The embodiments discussed herein are related to a method of compiling a program, a storage medium, and an apparatus.


BACKGROUND

When a computer executes a program, since memory access speed is slower than the processing speed of a central processing unit (CPU), it is a convention to execute a load instruction from memory as early as possible. Accordingly, a compiler moves a load instruction forward in an instruction sequence by instruction scheduling such that the load instruction is executed as early as possible.


Also, a compiler embeds a prefetch instruction that reads data predicted to be used in the future into a cache memory in advance so as to increase the memory access speed.

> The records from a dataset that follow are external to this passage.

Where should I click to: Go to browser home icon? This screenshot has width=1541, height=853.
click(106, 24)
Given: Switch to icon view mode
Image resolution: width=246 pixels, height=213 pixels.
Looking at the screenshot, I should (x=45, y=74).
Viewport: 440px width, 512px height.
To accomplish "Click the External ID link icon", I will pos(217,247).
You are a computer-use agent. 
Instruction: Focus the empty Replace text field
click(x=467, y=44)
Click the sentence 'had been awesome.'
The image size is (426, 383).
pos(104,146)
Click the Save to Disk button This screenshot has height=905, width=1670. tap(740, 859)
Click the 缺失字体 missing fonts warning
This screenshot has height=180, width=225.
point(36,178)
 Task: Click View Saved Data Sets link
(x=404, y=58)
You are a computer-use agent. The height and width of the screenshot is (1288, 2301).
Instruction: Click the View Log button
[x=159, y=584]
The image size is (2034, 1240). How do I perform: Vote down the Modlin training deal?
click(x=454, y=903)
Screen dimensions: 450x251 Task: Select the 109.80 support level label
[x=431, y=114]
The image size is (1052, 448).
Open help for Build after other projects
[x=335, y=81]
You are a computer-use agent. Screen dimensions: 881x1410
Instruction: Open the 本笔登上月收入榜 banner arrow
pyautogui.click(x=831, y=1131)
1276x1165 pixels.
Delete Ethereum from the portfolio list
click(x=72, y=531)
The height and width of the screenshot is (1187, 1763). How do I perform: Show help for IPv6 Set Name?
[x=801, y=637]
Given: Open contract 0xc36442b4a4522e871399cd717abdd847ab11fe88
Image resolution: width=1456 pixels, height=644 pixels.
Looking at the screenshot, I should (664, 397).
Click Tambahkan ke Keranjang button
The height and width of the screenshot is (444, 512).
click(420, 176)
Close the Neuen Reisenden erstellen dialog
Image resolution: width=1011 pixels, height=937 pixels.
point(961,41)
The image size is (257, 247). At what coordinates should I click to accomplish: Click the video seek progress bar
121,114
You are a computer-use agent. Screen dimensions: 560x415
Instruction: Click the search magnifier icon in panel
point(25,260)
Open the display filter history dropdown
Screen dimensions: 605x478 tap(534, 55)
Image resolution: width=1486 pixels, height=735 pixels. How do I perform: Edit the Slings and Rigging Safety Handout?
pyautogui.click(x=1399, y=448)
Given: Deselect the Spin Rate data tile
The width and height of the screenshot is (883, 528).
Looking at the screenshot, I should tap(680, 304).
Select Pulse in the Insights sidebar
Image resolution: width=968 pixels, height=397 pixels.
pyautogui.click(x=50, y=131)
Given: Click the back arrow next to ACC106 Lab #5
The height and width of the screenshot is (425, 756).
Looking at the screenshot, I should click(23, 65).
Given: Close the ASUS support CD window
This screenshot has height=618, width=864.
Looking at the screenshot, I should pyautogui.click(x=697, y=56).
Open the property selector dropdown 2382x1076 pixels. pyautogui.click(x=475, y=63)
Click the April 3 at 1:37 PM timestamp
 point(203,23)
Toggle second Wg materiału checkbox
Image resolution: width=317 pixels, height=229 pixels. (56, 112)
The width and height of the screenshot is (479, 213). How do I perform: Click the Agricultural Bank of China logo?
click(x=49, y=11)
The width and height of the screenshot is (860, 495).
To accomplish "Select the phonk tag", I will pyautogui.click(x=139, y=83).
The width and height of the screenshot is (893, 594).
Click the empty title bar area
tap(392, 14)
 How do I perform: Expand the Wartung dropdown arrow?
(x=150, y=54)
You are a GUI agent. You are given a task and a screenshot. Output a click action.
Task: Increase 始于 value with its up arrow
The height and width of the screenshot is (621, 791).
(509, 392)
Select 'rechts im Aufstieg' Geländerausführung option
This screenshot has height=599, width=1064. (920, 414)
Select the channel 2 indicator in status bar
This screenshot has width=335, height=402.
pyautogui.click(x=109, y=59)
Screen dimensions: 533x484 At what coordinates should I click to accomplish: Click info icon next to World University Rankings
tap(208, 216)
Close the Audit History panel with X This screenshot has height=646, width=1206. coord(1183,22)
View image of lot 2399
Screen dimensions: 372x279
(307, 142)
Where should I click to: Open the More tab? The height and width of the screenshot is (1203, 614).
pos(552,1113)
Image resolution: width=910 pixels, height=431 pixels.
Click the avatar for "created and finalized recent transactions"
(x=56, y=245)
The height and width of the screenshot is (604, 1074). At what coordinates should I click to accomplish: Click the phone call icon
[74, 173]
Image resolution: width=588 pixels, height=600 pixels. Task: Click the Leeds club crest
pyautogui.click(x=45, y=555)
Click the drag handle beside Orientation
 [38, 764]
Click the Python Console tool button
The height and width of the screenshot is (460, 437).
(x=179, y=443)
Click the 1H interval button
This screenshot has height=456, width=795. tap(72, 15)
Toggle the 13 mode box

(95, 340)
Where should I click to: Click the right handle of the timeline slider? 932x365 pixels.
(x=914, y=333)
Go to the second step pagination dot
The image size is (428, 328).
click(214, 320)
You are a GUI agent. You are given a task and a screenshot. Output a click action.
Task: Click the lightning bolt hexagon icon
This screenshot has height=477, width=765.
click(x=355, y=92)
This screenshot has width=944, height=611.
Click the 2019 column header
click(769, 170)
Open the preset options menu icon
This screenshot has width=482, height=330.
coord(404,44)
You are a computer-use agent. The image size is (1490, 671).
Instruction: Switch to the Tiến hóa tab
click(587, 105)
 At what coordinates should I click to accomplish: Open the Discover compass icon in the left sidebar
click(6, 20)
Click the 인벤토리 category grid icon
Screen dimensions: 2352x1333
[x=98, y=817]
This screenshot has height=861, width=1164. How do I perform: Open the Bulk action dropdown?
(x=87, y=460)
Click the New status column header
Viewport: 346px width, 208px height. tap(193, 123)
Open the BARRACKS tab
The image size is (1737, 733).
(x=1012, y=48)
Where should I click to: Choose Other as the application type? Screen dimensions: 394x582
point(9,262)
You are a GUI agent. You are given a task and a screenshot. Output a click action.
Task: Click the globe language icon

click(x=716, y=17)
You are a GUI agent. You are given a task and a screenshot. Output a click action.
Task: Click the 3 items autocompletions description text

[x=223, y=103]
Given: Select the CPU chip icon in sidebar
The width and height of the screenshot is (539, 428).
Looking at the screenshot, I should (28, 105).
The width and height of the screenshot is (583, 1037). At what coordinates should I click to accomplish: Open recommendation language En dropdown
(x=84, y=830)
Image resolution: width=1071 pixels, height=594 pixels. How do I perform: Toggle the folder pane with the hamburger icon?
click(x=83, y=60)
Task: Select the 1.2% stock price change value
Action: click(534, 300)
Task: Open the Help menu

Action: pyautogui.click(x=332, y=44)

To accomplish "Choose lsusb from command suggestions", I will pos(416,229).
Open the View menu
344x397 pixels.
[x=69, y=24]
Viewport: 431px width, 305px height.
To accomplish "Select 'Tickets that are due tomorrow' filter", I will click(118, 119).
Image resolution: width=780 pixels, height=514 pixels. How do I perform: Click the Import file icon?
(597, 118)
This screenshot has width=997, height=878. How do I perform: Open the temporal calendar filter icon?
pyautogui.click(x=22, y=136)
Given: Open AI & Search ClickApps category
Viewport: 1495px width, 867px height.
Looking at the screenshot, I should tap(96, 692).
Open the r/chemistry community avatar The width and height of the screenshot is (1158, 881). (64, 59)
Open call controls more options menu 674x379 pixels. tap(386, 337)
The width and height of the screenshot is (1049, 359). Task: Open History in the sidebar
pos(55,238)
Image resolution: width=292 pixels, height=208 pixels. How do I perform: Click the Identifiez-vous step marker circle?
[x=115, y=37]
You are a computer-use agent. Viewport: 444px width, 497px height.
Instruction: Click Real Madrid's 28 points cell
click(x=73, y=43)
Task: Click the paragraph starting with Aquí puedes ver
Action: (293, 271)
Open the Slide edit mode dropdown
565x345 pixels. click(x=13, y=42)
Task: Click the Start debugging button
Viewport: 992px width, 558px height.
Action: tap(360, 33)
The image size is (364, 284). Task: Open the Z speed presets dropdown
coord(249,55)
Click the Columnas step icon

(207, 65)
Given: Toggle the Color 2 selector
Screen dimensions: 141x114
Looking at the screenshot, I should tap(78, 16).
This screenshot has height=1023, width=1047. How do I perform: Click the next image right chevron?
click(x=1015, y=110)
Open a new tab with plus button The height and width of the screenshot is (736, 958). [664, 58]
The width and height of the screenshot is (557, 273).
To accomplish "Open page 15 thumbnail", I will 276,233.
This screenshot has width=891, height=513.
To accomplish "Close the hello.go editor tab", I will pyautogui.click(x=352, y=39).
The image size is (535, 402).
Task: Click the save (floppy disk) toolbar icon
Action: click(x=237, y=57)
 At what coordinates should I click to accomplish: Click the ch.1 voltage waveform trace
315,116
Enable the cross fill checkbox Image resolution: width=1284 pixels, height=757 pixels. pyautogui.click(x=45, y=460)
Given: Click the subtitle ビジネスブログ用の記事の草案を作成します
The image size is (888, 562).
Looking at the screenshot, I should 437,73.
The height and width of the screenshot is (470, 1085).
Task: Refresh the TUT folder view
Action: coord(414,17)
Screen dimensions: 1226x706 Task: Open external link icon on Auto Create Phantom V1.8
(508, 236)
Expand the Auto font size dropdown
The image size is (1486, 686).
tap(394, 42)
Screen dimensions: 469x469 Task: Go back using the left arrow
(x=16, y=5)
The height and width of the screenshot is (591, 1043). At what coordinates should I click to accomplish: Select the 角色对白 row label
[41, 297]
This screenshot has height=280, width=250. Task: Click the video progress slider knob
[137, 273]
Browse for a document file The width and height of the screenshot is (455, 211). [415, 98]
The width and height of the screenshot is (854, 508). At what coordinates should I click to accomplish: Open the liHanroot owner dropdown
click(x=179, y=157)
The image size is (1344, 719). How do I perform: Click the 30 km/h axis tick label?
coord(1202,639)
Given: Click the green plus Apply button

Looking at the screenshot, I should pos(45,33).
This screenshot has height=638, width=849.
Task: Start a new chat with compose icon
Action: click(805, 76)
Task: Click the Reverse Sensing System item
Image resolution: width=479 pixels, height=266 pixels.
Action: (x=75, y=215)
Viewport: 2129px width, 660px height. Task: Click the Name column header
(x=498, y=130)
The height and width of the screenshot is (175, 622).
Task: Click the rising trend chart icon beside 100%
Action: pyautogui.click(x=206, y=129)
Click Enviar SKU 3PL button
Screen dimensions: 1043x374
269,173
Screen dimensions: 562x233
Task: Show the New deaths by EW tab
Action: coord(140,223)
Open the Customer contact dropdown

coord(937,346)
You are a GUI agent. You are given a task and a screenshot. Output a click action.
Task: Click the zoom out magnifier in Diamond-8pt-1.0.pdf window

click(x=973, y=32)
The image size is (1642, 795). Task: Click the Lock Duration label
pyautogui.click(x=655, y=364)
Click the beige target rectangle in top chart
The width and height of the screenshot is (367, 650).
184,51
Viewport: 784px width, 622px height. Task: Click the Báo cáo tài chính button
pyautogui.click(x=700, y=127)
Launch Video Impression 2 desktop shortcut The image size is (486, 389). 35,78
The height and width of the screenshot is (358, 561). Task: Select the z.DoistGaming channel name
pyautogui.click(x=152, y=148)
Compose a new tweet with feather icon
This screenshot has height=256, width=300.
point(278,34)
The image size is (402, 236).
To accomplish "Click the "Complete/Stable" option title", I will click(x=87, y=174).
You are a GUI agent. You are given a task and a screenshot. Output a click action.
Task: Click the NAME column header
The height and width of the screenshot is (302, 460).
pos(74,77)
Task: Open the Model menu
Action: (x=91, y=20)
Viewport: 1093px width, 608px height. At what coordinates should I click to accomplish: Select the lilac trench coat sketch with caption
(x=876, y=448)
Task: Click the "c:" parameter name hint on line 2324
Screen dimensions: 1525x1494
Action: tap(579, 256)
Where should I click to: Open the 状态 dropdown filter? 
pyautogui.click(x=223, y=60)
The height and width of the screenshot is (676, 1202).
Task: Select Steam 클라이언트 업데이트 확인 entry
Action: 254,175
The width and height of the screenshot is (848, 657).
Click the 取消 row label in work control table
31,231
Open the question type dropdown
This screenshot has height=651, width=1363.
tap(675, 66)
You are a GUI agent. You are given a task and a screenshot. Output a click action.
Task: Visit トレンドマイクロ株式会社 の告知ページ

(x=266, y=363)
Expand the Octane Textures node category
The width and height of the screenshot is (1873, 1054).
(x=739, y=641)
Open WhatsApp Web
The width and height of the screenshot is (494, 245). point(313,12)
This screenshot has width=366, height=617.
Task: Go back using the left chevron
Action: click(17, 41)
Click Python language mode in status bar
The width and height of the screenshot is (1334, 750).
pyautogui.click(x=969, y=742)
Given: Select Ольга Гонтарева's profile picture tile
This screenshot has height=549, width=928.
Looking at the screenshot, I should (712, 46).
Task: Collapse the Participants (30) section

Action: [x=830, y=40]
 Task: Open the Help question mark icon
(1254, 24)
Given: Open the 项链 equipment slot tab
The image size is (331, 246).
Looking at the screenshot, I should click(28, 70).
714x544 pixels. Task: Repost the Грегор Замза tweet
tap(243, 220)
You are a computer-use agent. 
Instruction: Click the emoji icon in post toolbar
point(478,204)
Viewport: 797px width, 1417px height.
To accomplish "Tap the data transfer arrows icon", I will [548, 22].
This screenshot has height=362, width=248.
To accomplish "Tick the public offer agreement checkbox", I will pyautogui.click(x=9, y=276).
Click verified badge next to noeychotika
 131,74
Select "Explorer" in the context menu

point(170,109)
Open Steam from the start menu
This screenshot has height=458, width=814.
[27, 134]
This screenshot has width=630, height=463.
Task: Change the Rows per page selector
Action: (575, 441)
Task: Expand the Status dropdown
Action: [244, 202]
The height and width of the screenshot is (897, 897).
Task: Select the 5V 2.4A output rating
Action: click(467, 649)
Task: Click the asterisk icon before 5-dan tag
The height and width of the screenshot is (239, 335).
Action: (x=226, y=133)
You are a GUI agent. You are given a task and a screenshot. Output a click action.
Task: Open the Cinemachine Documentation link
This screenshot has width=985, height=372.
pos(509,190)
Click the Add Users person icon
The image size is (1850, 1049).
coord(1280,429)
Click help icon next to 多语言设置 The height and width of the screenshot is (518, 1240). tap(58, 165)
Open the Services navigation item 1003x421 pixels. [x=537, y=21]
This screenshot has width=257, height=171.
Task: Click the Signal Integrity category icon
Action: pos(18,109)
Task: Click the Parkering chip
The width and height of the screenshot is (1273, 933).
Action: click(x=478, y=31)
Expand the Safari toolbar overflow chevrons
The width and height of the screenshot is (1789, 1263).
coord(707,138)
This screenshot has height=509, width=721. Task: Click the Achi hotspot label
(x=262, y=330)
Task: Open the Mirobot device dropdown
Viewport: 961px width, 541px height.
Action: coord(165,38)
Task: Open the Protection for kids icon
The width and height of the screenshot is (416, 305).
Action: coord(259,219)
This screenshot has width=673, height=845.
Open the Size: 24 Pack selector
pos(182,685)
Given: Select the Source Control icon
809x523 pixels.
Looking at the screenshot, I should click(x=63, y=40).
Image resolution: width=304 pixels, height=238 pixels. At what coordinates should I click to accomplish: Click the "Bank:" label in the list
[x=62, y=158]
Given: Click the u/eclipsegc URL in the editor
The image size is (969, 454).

In this regard, a related-art technique is known in which execution of a multithreaded application is divided into two or more quanta specifying an operation of a deterministic number, and a thread specifies the deterministic order of executing the two or more quanta.


As an example of a related art, Japanese National Publication of International Patent Application No. 2011-507112 is known.


SUMMARY

According to an aspect of the invention, a method of compiling a program that executes a plurality of unit processes in parallel, the method includes: replacing a load instruction of a volatile variable, the volatile variable being a variable included in the program and having a possibility of being overwritten by another unit process, with a beginning load instruction indicating a beginning of a range of transactionization and a load, and an end instruction indicating an ending of the range of the transactionization; moving the beginning load instruction before a position of the load instruction of the volatile variable in the program by instruction scheduling; and generating a beginning instruction indicating a beginning of a range of the transactionization and a load instruction of the volatile variable from the moved beginning load instruction.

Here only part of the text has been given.